Deep learning methods process data in an entirely distinct method, where deep learning requires a large amount of image data, skin cancer images were fewer than needed. To compensate for the lack of data, transfer learning was used to solve the problem, this method essentially uses an experienced or trained model which then transfers relevant data to the newer models, reducing the overall amount of time and resources to train the newer models. This method is questionable as it gives the deep learning AI programs an edge in diagnosing melanoma, as it has had a larger data set to gather information and process compared to the traditional machine learning. Nonetheless, this does give the Deep learning AI a chance to use its full potential and provide the best data values. The four most commonly used deep learning AI were challenged to diagnose the same images as the ones used for traditional machine learning, and from Table 3 Google’s Inception V3 AI was able to produce the best results, with the highest average accuracy, sensitivity, and specificity.)
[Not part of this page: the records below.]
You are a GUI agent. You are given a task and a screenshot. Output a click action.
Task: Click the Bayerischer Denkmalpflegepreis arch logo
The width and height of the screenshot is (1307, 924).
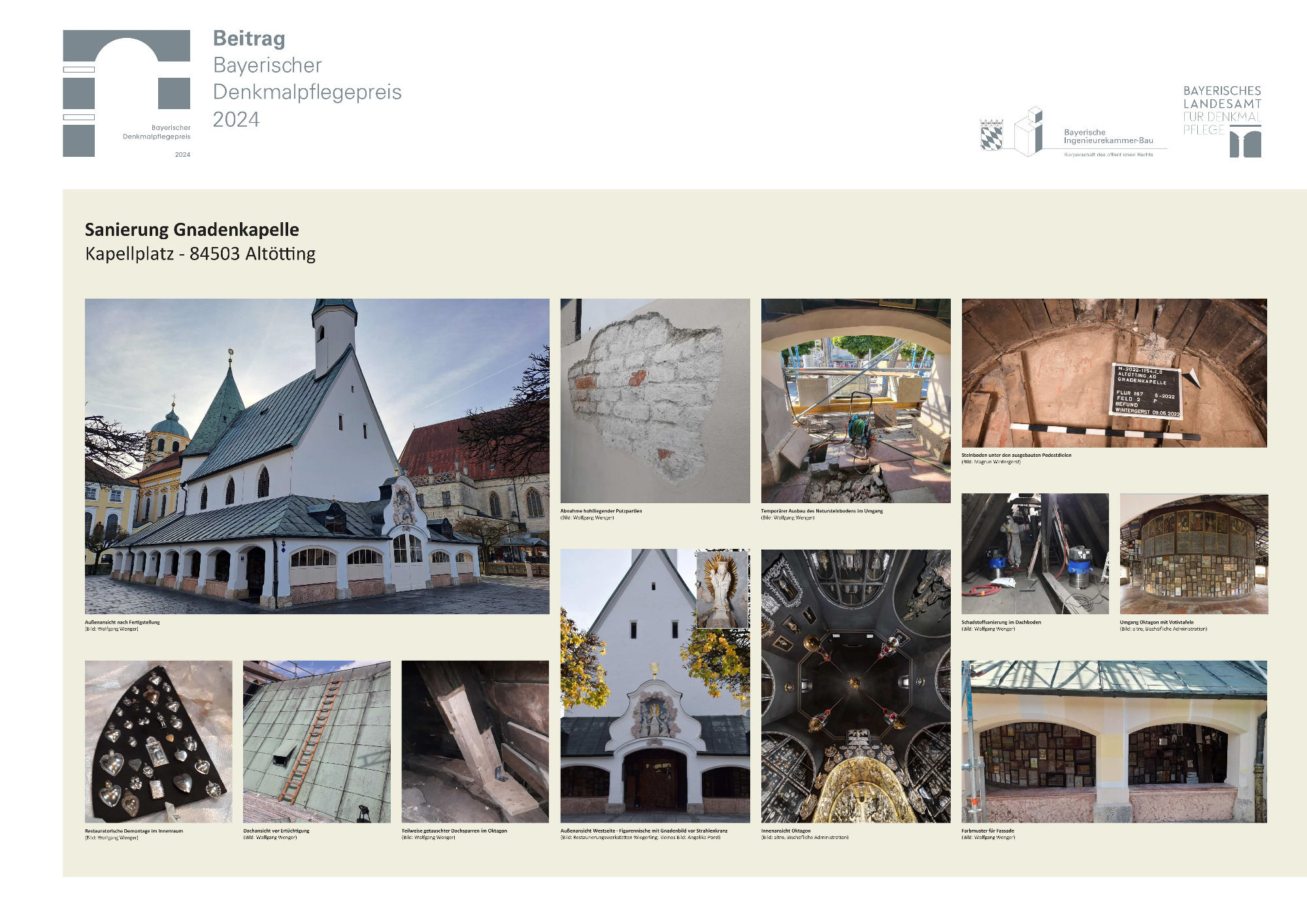coord(126,93)
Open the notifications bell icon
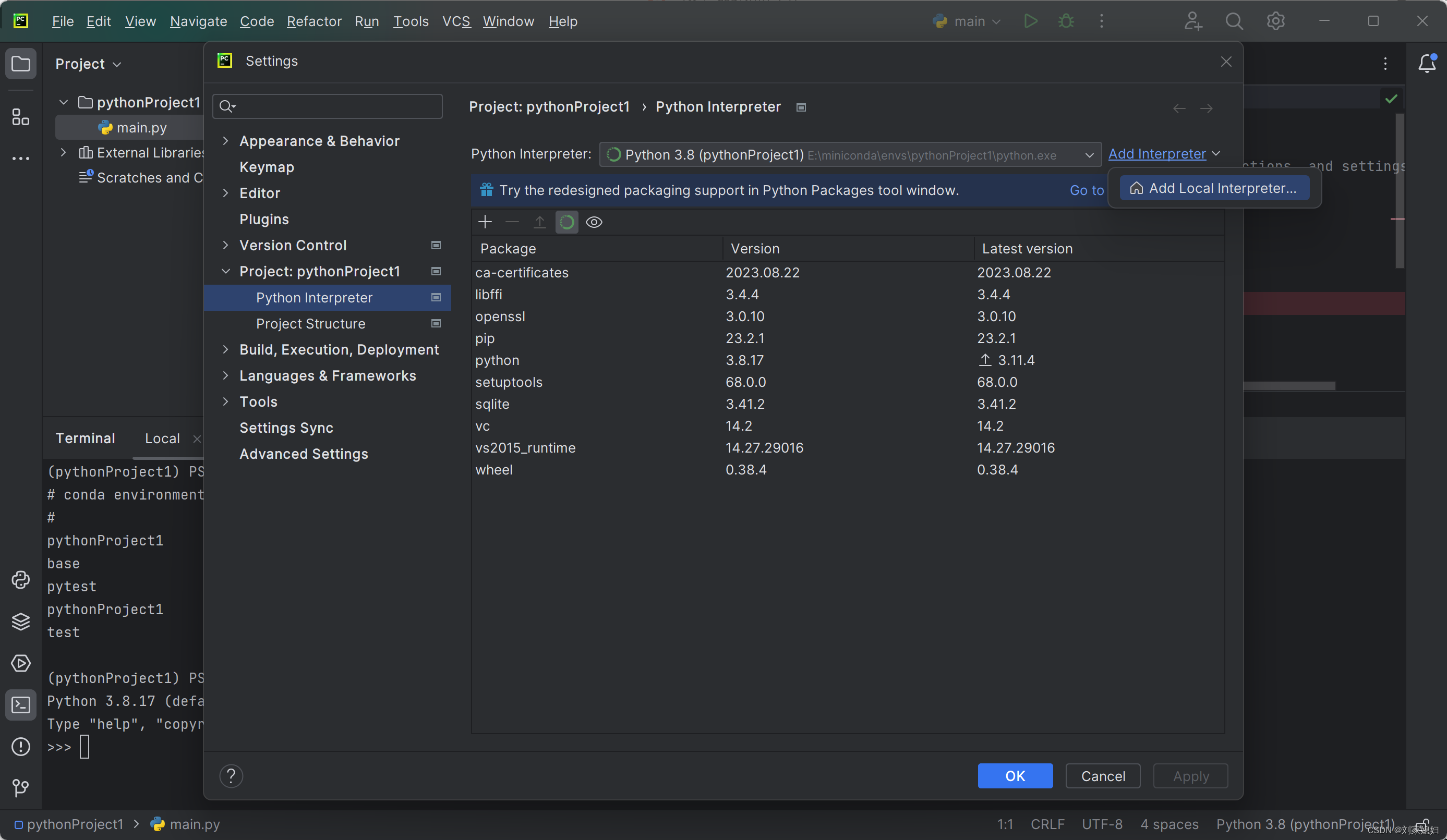1447x840 pixels. 1426,63
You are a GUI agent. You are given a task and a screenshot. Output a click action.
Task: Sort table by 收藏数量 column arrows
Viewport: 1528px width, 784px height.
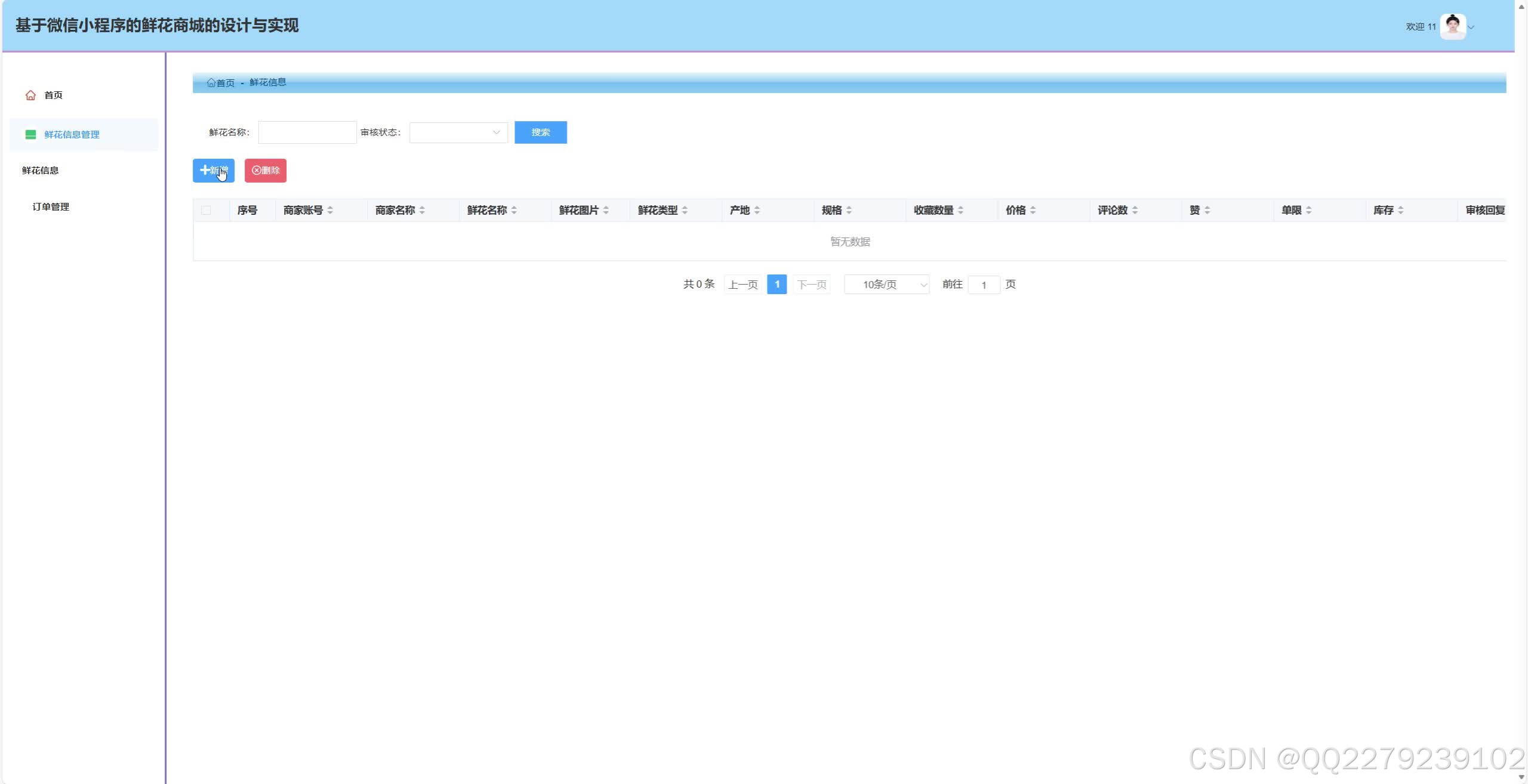(960, 211)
These results in Table 3 provide promising benefits for the medical field, as the depth of knowledge acquired by the deep learning AI and the increase in training time so too does the accuracy and classification of the experiment. Although the experiment appears sound overall, there are limitations throughout the experiment. One of which was the severity of the melanoma was not determined, another was the nonmelanoma samples were all of the benign nevus otherwise known as birthmarks, this particular limitation is of great significance as the results may not necessarily mean the AI was able to diagnose melanoma, but rather the absence of melanoma. To accommodate this flaw, the nonmelanoma images should contain a variety of skin conditions, to ensure the AI is specifically diagnosing melanoma.

Conclusion

There are advantages and disadvantages that ultimately determine the appropriate use of AI. Traditional machine learning algorithms, they require relatively low data sets and is easy to train, however, this comes at the cost of low generalization ability and high costs. Deep learning AI is able to be more flexible and include more data sets and contains extraction features although these require much larger data requirements and higher quality data. Although deep learning AI has proven to be accurate, it should still be used under the supervision of expert dermatologists to confirm diagnoses, because the data used to “teach” the AI was limited in certain areas. Overall, the assessment of effective diagnosis of melanoma using artificial intelligence was well done, nevertheless, there are improvements that can be made to improve results.